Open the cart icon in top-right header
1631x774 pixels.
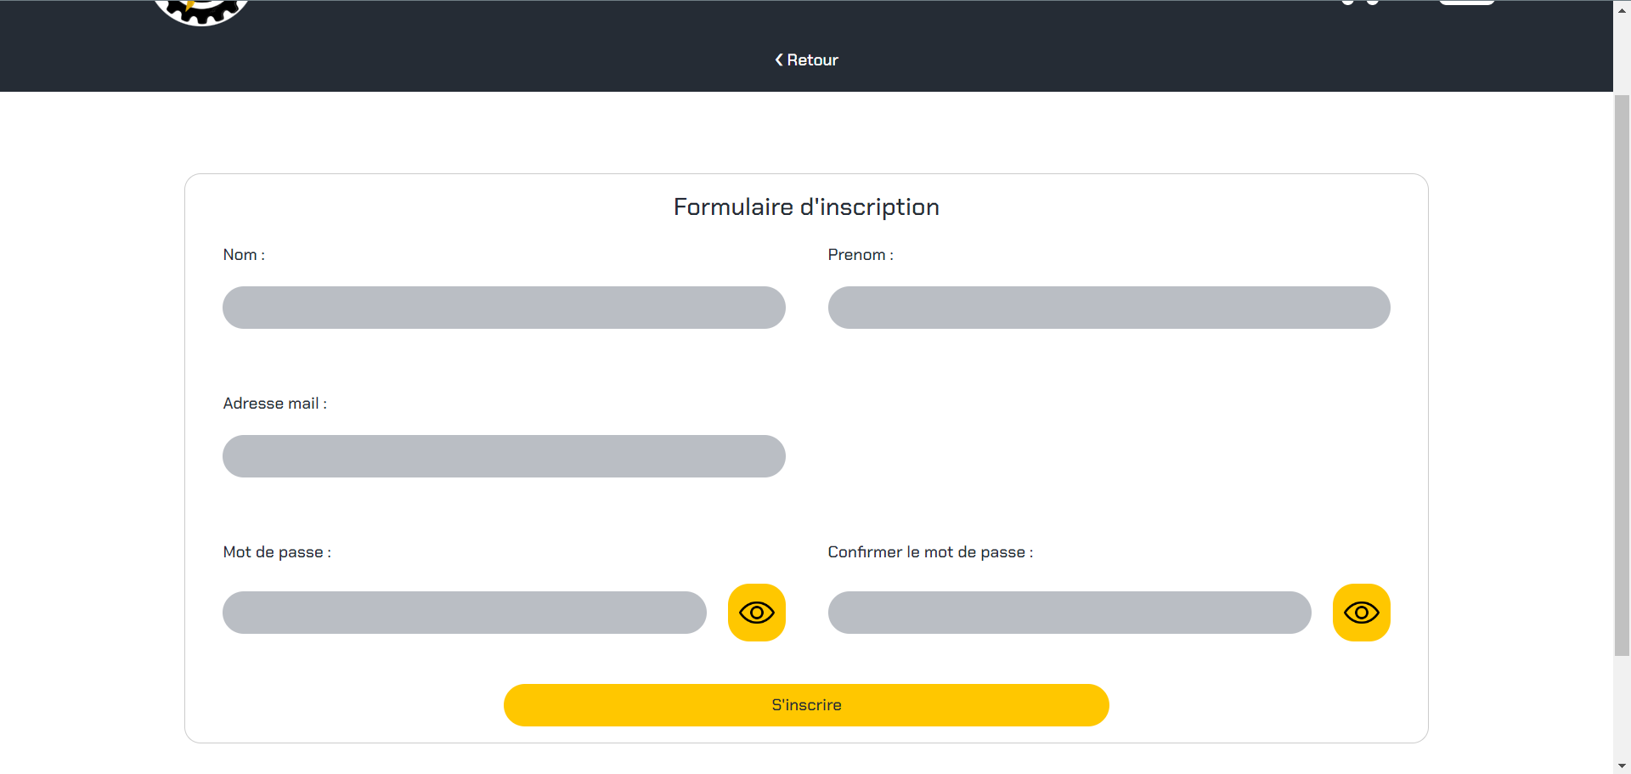click(1360, 3)
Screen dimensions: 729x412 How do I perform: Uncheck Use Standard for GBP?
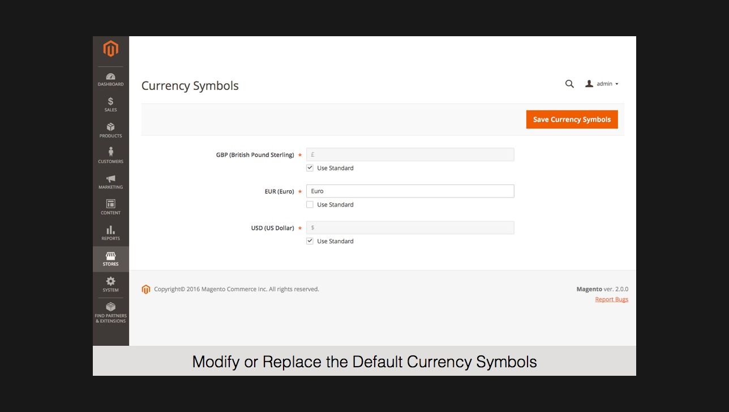point(310,168)
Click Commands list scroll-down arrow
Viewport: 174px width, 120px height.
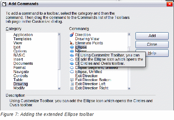(x=129, y=88)
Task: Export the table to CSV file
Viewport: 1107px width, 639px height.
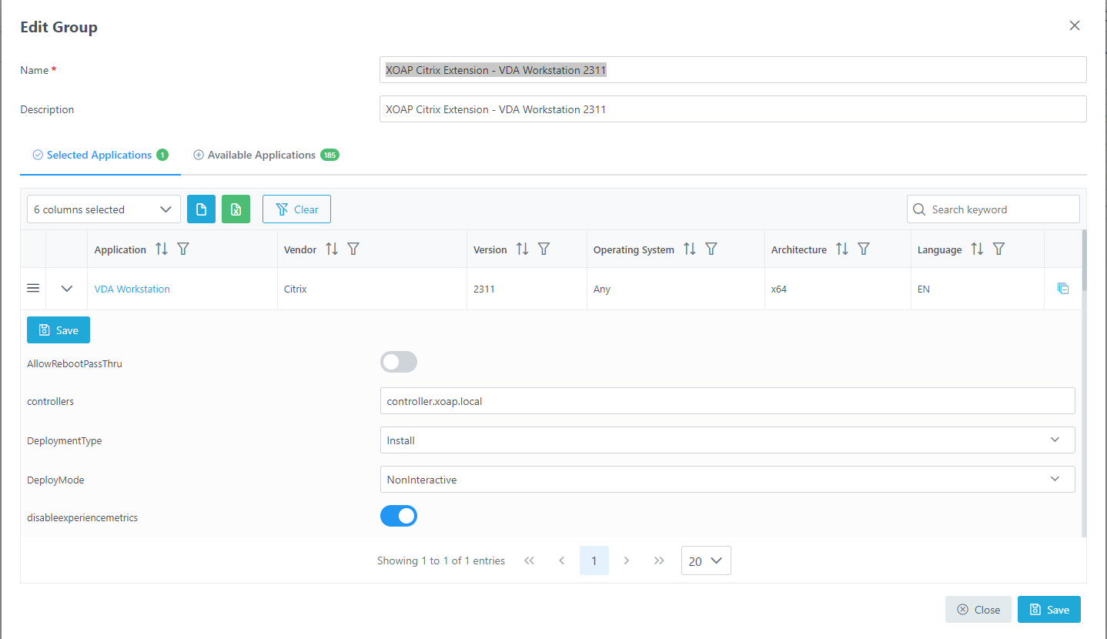Action: [x=201, y=209]
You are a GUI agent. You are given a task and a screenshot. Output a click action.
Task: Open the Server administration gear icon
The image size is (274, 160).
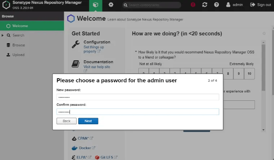[x=111, y=5]
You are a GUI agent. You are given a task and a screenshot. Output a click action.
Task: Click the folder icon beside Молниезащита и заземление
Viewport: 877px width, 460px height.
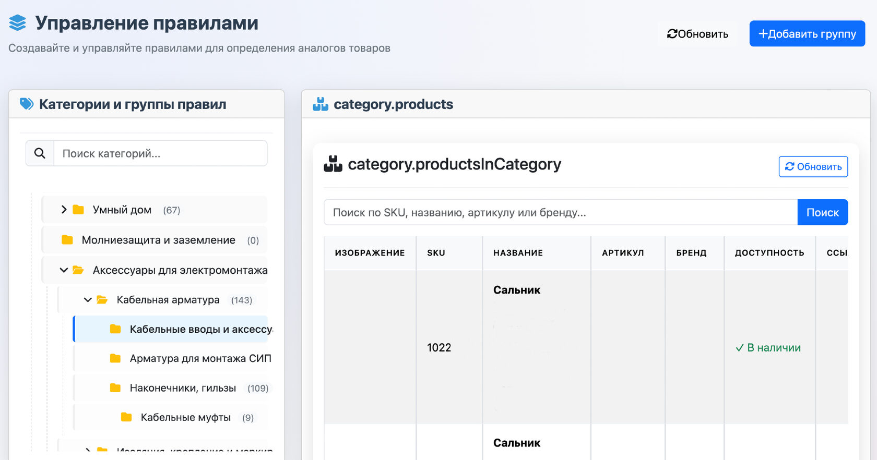click(x=67, y=240)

→ **Instructions for the task**:
Transcribe the listing exactly, skipping pictures.

→ **Answer box**:
Open the cart icon in top-right header
1631x774 pixels.
click(1360, 3)
Screen dimensions: 729x412 How do I perform: Uncheck Use Standard for GBP?
point(310,168)
Click Commands list scroll-down arrow
Viewport: 174px width, 120px height.
(x=129, y=88)
Task: Export the table to CSV file
Viewport: 1107px width, 639px height.
Action: [x=201, y=209]
You are a GUI agent. You are given a task and a screenshot. Output a click action.
Task: Open the Server administration gear icon
The image size is (274, 160).
[x=111, y=5]
You are a GUI agent. You are given a task and a screenshot. Output a click action.
Task: Click the folder icon beside Молниезащита и заземление
Viewport: 877px width, 460px height.
click(x=67, y=240)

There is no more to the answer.